▶ _TASK DIRECTIONS_
Reproduce the records verbatim from their first line through the line containing "Action: pos(181,50)", keeping both of those lines. Omit the pictures from your copy.
== == ==
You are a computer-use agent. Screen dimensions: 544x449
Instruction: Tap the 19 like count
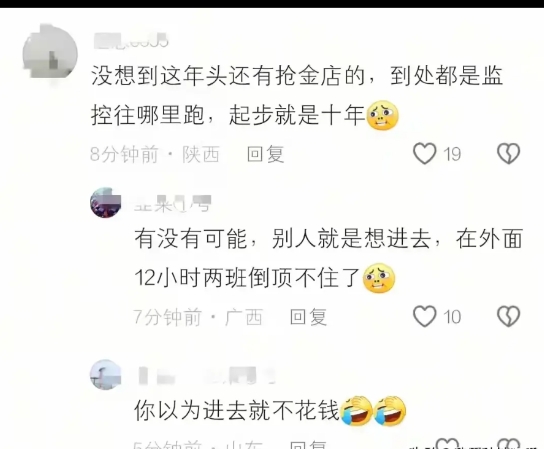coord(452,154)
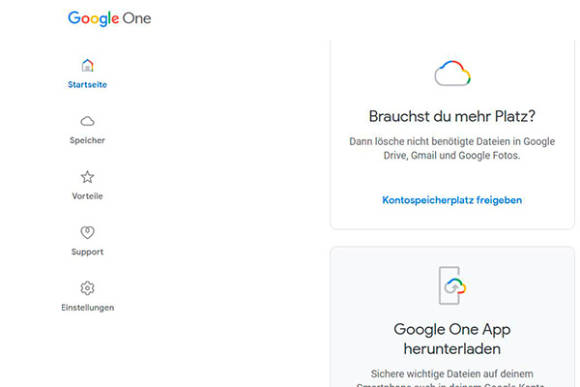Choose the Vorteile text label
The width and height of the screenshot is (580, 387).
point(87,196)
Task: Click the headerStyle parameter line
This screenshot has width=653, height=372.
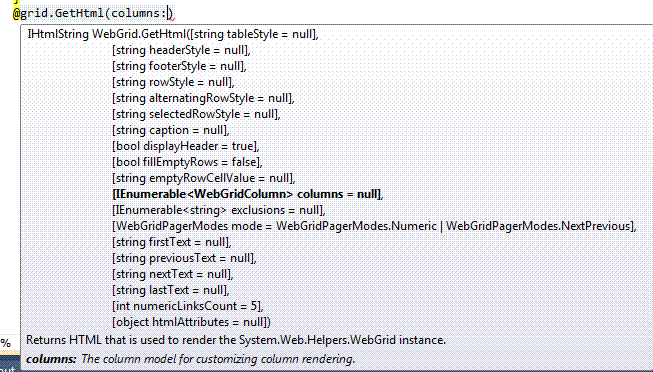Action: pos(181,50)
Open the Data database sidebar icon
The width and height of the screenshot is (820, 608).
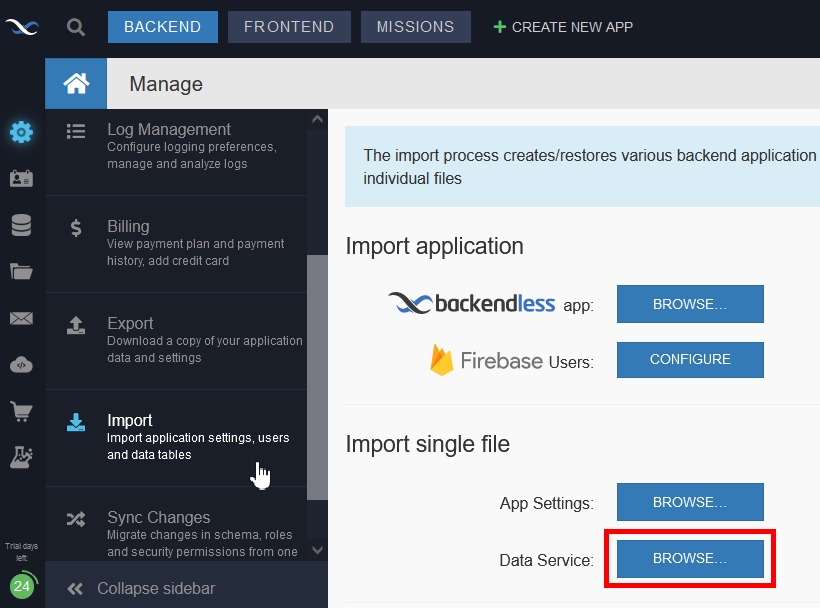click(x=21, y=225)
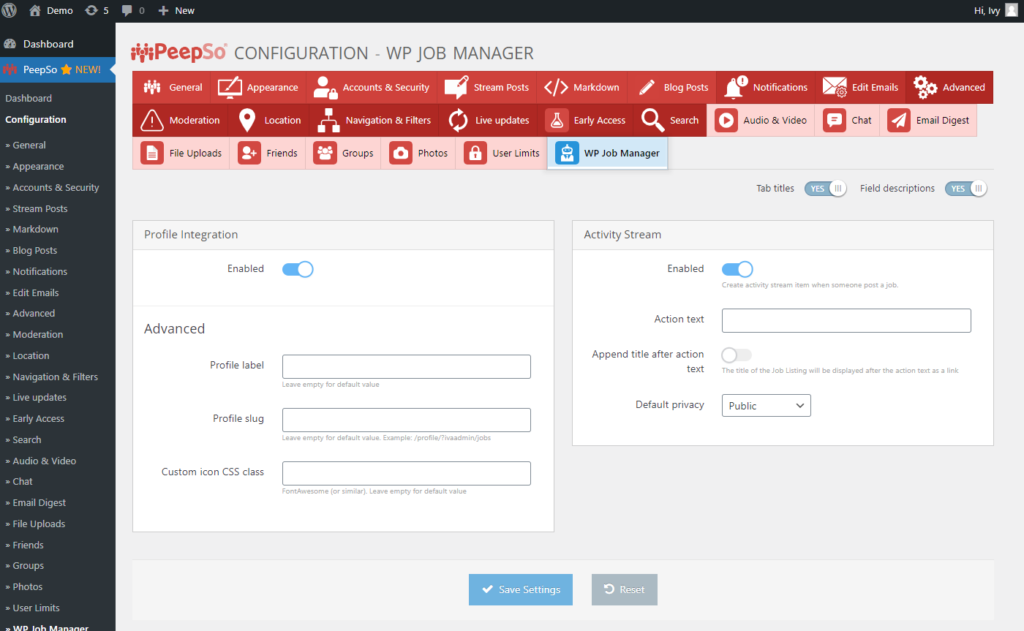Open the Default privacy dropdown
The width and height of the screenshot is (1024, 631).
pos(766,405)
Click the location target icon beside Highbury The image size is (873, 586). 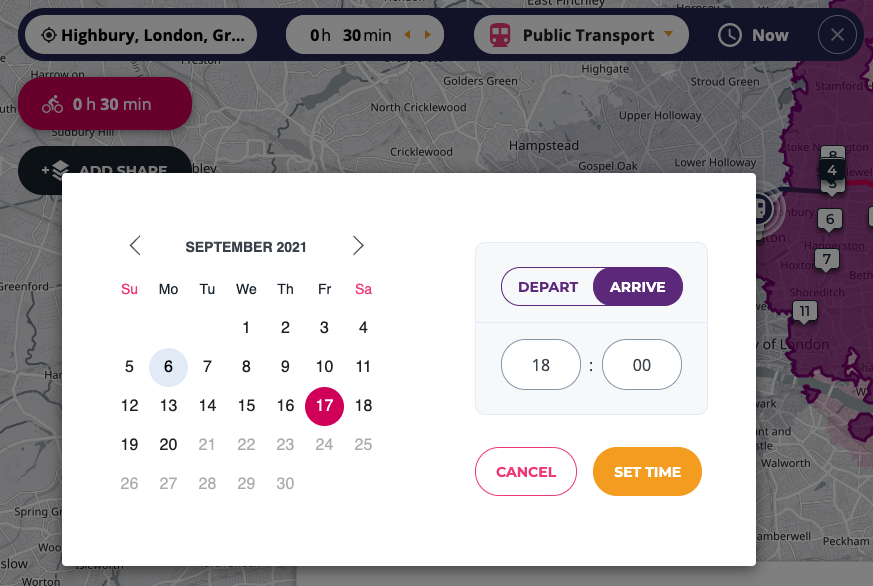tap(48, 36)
== == ==
▶ _WRITTEN SOLUTION_
You are a computer-use agent. Screen dimensions: 544x449
Instruction: Tap the 19 like count
coord(452,154)
Choose the Vorteile text label
The width and height of the screenshot is (580, 387).
point(87,196)
Task: Click the headerStyle parameter line
This screenshot has width=653, height=372.
Action: pos(181,50)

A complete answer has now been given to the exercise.